First, clone this repository to your computer to obtain the setup files and run script. Or alternatively go to the green "Code" button in top right of this repository and select "download ZIP".
git clone https://github.com/flu-crew/Flumina.git
Second, change your working directory in the terminal to the downloaded repository. The key file here is the "environment.yaml" anaconda environment file, which must be present in the working directory being used.
cd /PATH/TO/Flumina
The outside programs can be installed manually or more easily through the anaconda environment file provided (version numbers are provided in environment file for reporting and exact replication). To install with the environment file, the easiest and quickest way is to first install the Anaconda package manager. Anaconda can be downloaded and installed for different operating systems from https://anaconda.org. Miniconda is recommended as it has a smaller footprint (smaller size and fewer files).
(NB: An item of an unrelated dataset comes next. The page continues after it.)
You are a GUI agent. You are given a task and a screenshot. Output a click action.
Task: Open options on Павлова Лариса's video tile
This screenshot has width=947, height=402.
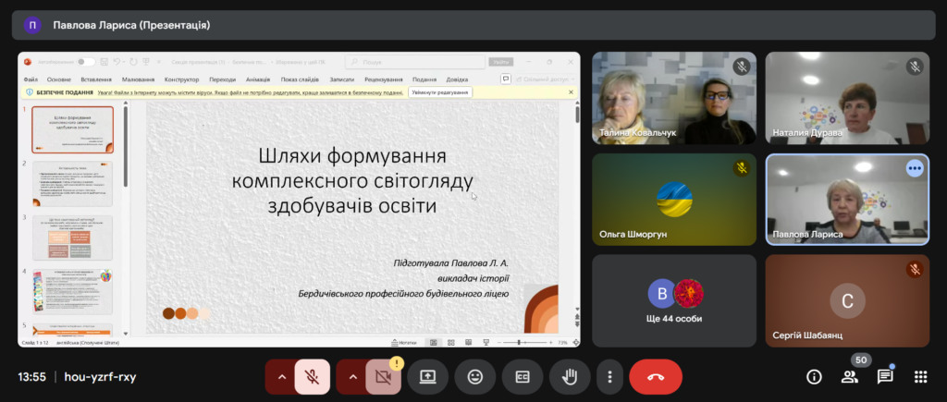(x=914, y=168)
Once installed, you can create a new environment for Flumina by:
conda env create -f environment.yaml -n Flumina
To use the environment, it must first be activated in your current terminal session or placed in your cluster job script.
conda activate Flumina
If the environment is to be installed in a specific location, like a project directory on a cluster:
conda env create -f environment.yaml -p /PATH/TO/Flumina
conda activate /PATH/TO/Flumina
You should only need to activate the environment if running locally. On a cluster, the conda activate line should be placed in your job script.
Often the case with multiplexed samples in sequence capture projects, you will find that the names of the reads often are not the desired final names for the sample. PhyloProcessR offers a function to rename and organize all your samples given a spreadsheet of the file name and desired sample name. To create the renaming file, a .csv file is needed with only two columns: "File" and "Sample". An example is included in the setup-configuration_files folder in the main branch ("file_rename.csv").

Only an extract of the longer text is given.